It uses Puppet Facter to gather the machine facts (operating system, memory size, cloud provider data,…) and sends all that information to the master, that can use it to filter what compositions run in the agent. For instance I may want to run a composition in a Windows agent, or in an agent that has some specific piece of software installed. Facter supports external facts so it is really easy to add new filtering capabilities, and not be just limited to what Facter provides out of the box. A small text file can be added to /etc/facter/facts.d/ and Facter would report it to the master server.
Agents are installed alongside with all the tools that may be needed, from Git, to clone repos, to Jenkins swarm to reuse the agents as Jenkins slaves, or mcollective agents to allow updating the agent itself automatically with Puppet when new manifests are deployed to the Puppet master. In our internal environment any commit to Puppet manifests or modules automatically trigger our rspec-puppet tests, the deployment of those manifests to the Puppet master, and a cascading Puppet update of all the machines in our staging environment using MCollective.
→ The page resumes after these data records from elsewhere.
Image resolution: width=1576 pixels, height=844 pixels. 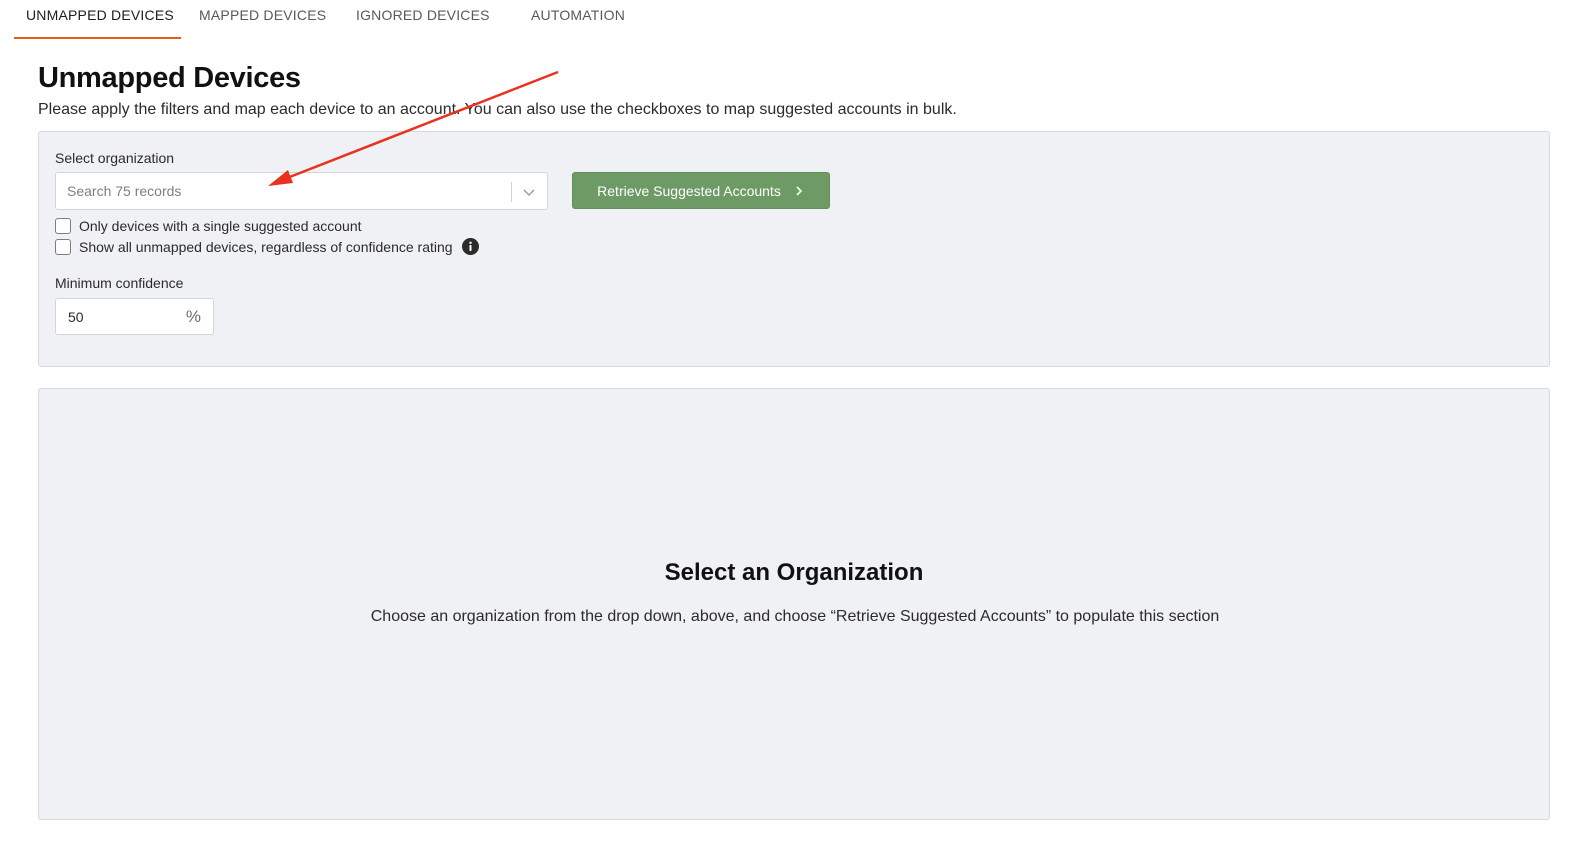 What do you see at coordinates (116, 316) in the screenshot?
I see `minimum-confidence-input` at bounding box center [116, 316].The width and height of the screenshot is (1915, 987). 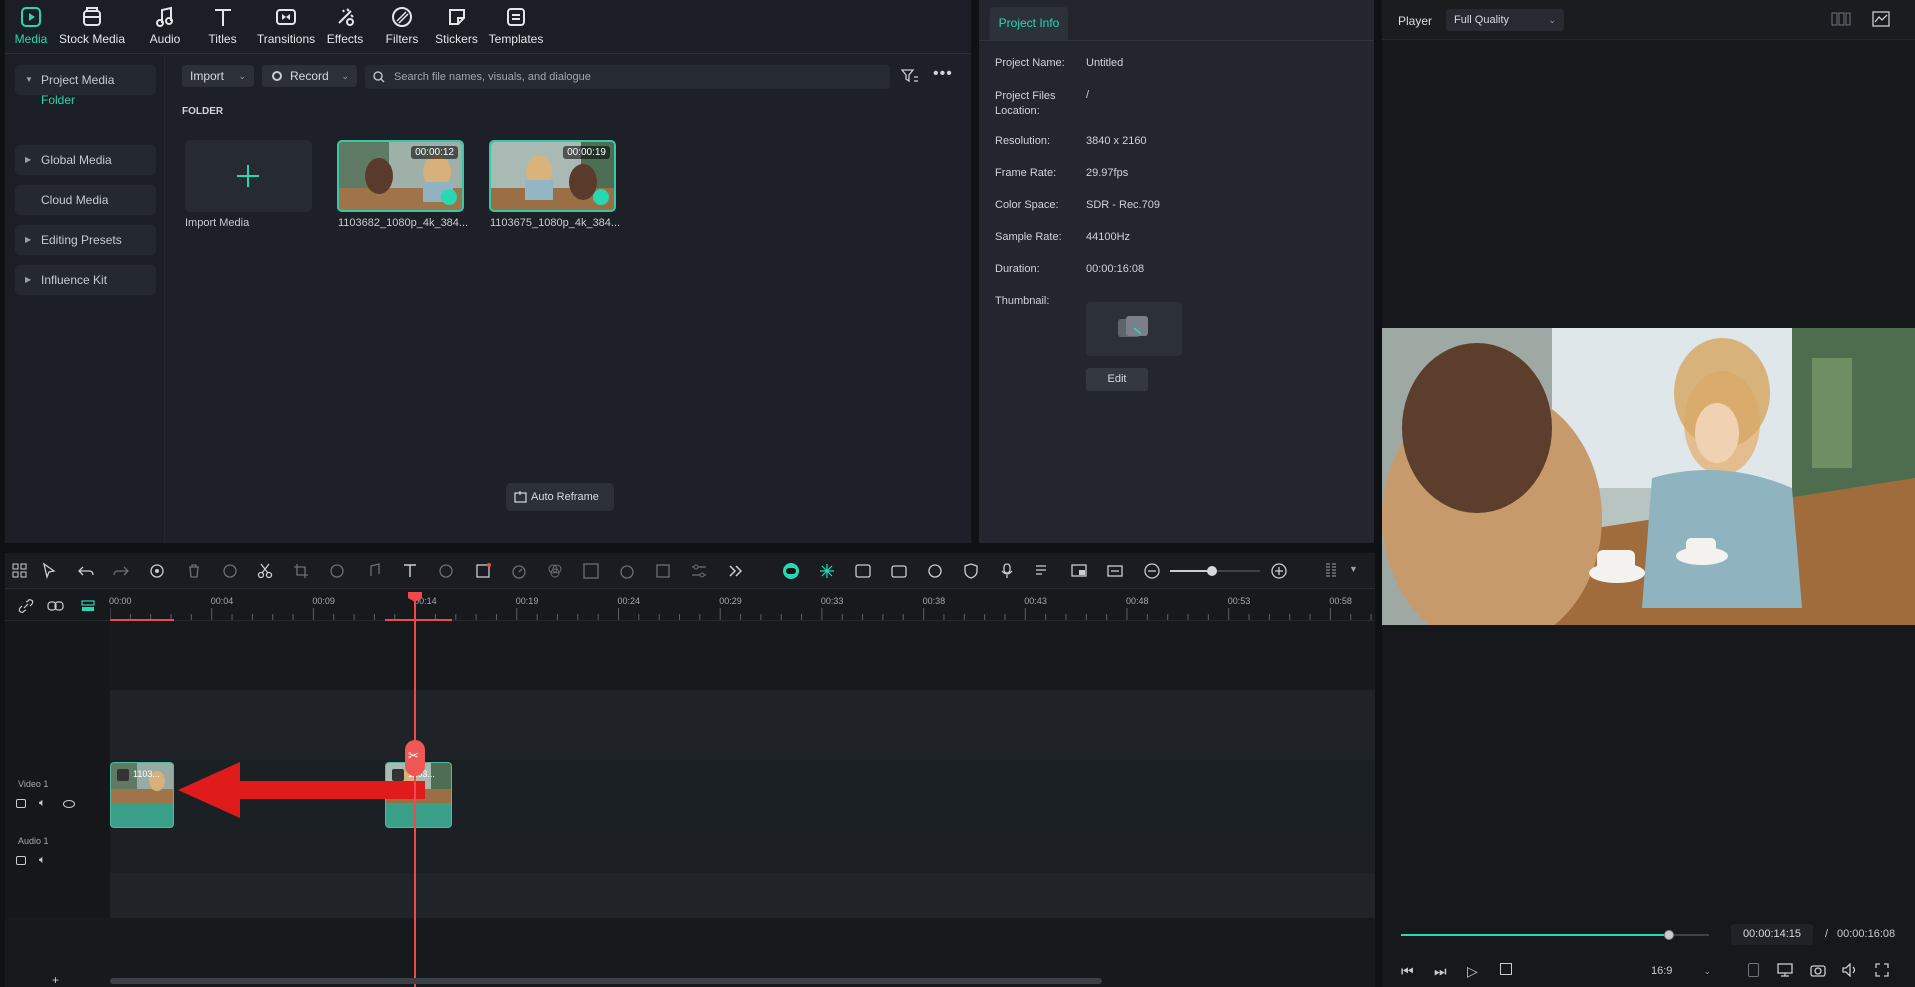 What do you see at coordinates (1440, 972) in the screenshot?
I see `next-frame-icon: ⏭` at bounding box center [1440, 972].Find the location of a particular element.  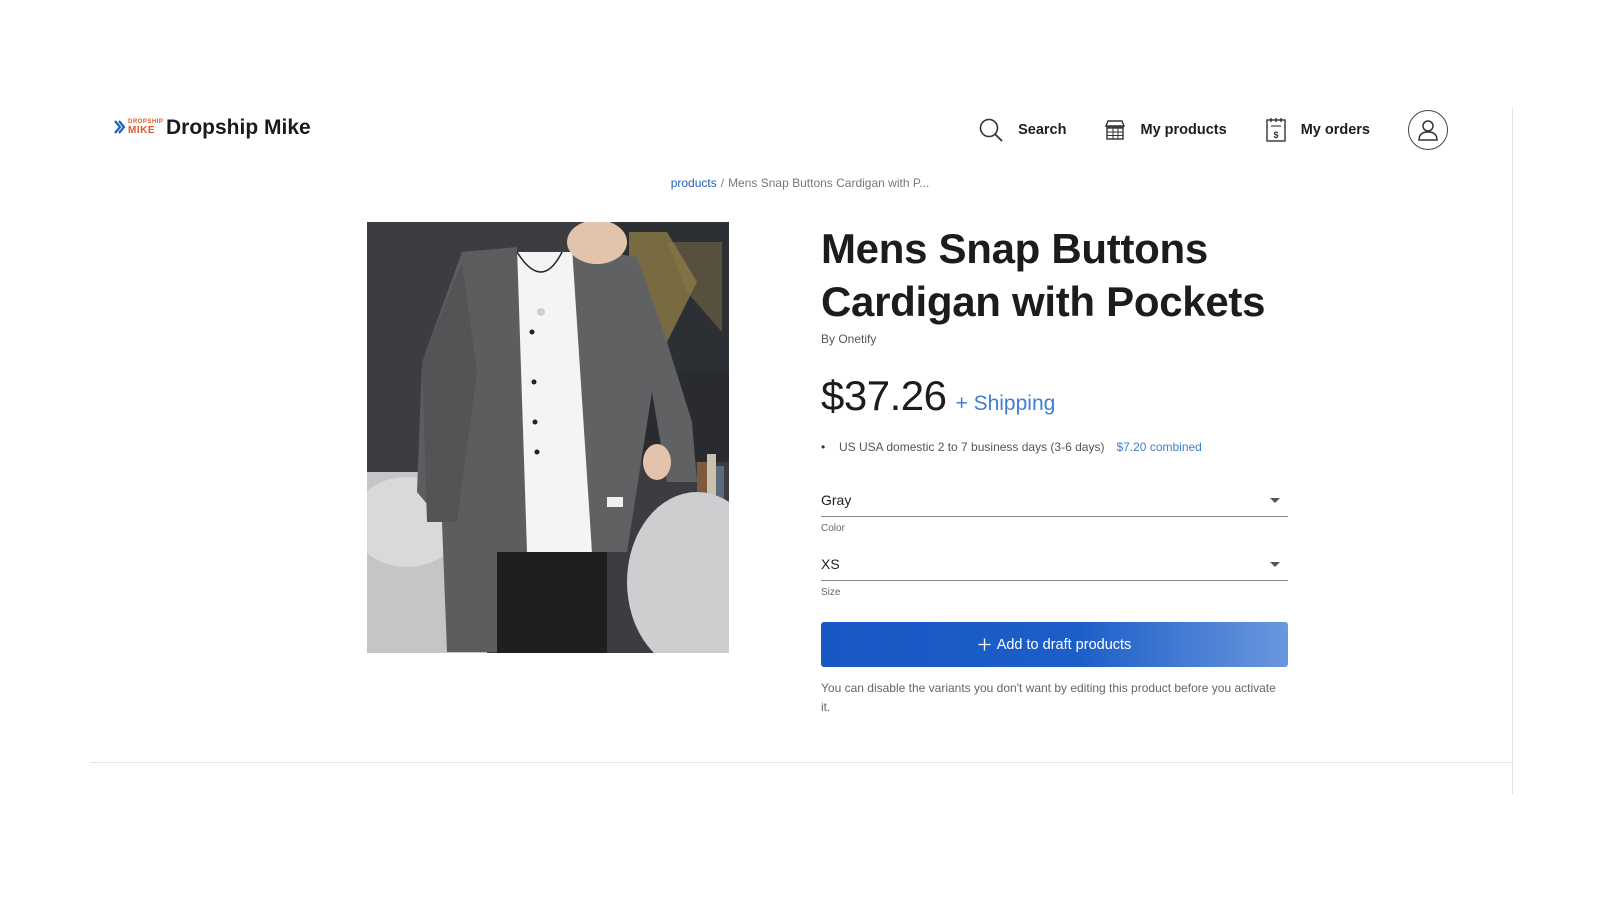

logo-big-text: MIKE is located at coordinates (142, 130).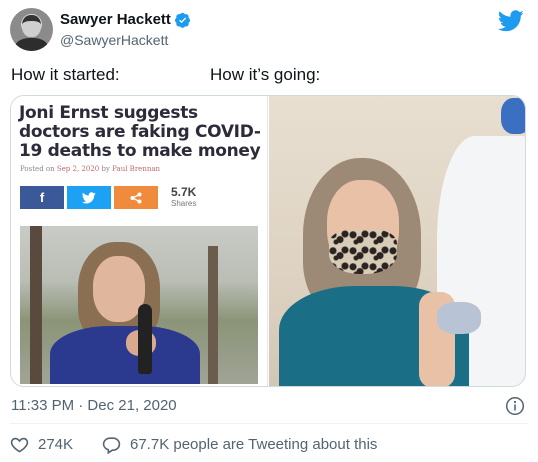  What do you see at coordinates (145, 339) in the screenshot?
I see `photo-microphone` at bounding box center [145, 339]. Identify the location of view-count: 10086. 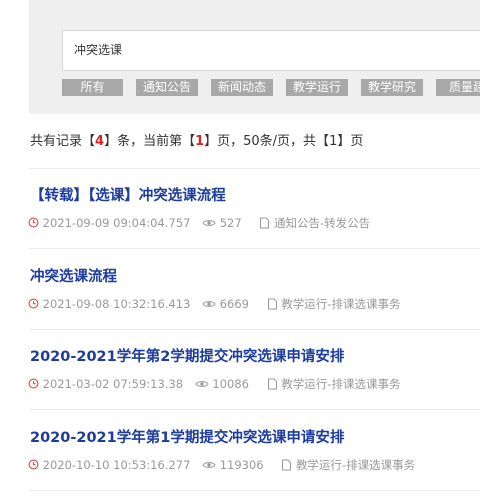
(230, 384).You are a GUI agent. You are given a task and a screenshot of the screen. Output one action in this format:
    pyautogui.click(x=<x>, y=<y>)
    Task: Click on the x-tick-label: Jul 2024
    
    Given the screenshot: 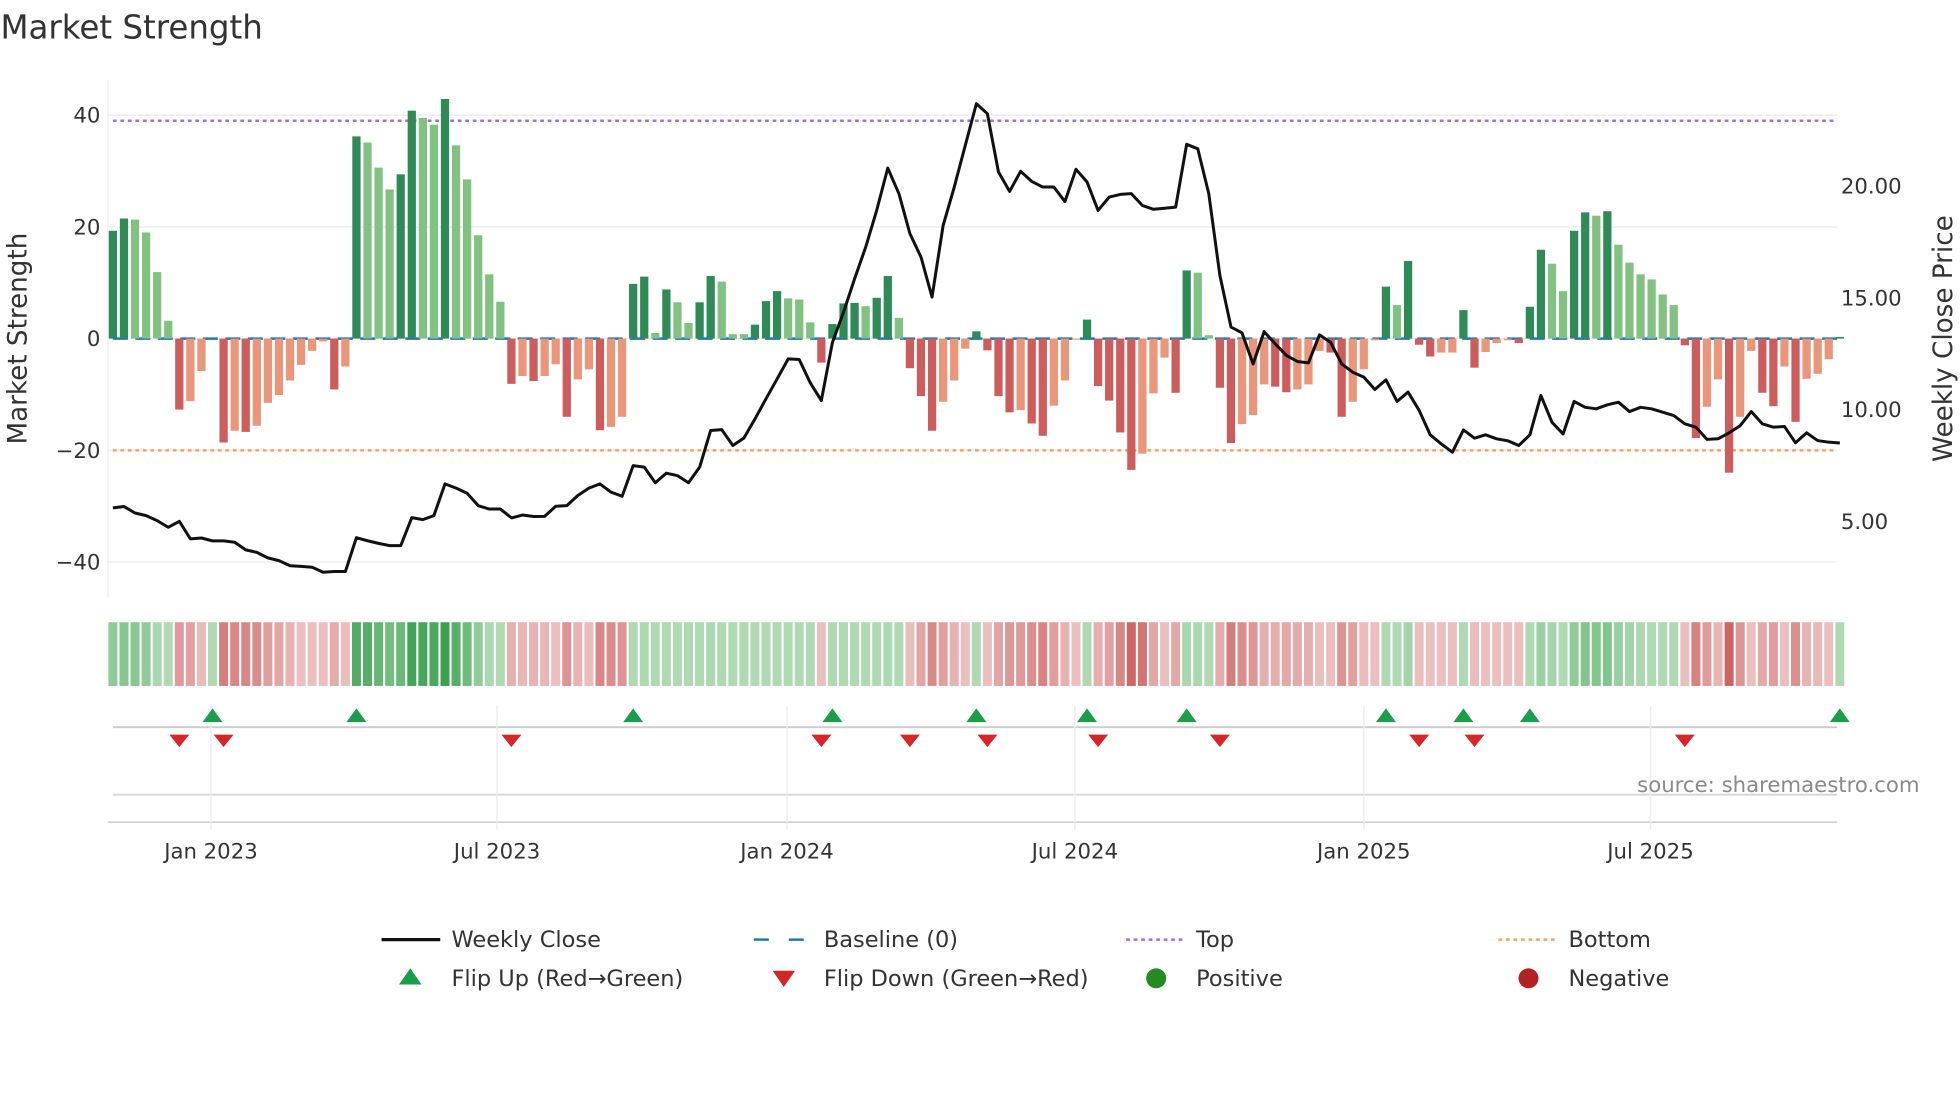 What is the action you would take?
    pyautogui.click(x=1074, y=852)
All our Puppet modules are likewise built and tested on each commit and a new version published to the Puppet Forge automatically using rspec-puppet and Puppet Blacksmith.
Maestro also supports manually assigning agents to pools, and matching compositions with agent pools, so compositions can be limited to run in a predefined set of agents.
The agent process is written in Ruby and runs under JRuby in the JVM, thus supporting multiple operating systems and architectures, and the ability to write extensions in Java or Ruby easily. It connects to the master’s Composition Execution Engine through ActiveMQ using STOMP for messaging.
Plugins
Plugins are small pieces of code written in Java or Ruby that run in the agent to execute the actual work. We have made all plugins available in GitHub so they can be used as examples to create new plugins for custom tasks.
Plugins can be added to Maestro at runtime and automatically show up in the composition editor. The plugin manifest defines the plugin images, what tasks are defined, and what fields in each task. Based on the workload received, the agent downloads and executes the plugin, which just accesses the fields in the workload and do the actual work, whatever it might be, sending output back to LuCEE and populating the composition context.
For instance the Fog plugin can manage multiple clouds, such as EC2, where it can start and stop instances. The plugin receives the fields defined in the composition (credentials, image id,…), calls the EC2 API, streams the status to the Maestro output (successfully created, instance id,…) and puts some data (ids of the instances created, public ips,…) in the composition context for other tasks to use. All of that in less than 100 lines of code.
The context is important to avoid redefining field values and provide some meaningful defaults, so if you have a provision task and a deprovision task, the values in the the latter are inherited from the former.
Agent cloud manager
The agent cloud manager is a service that runs on Google Compute Engine and watches a number of Maestro installations to provide automatic agent scaling. Based on preconfigured parameters such as min/max number of agents for each agent pool, max waiting time,… and the current status of each agent pool queue, the service can start new machines from specific images, suspend them (destroy the instance but keep the disk), or completely destroy them.
We are also giving a try to Docker instead of using full vms and have created a couple interesting Docker images on CentOS for developers, a Jenkins swarm slave image and a build agent image that includes everything we use at development: Java, Ant, Maven, RVM (with 1.9, 2.0, 2.1, JRuby), Git, Svn, all configurable with credentials at runtime.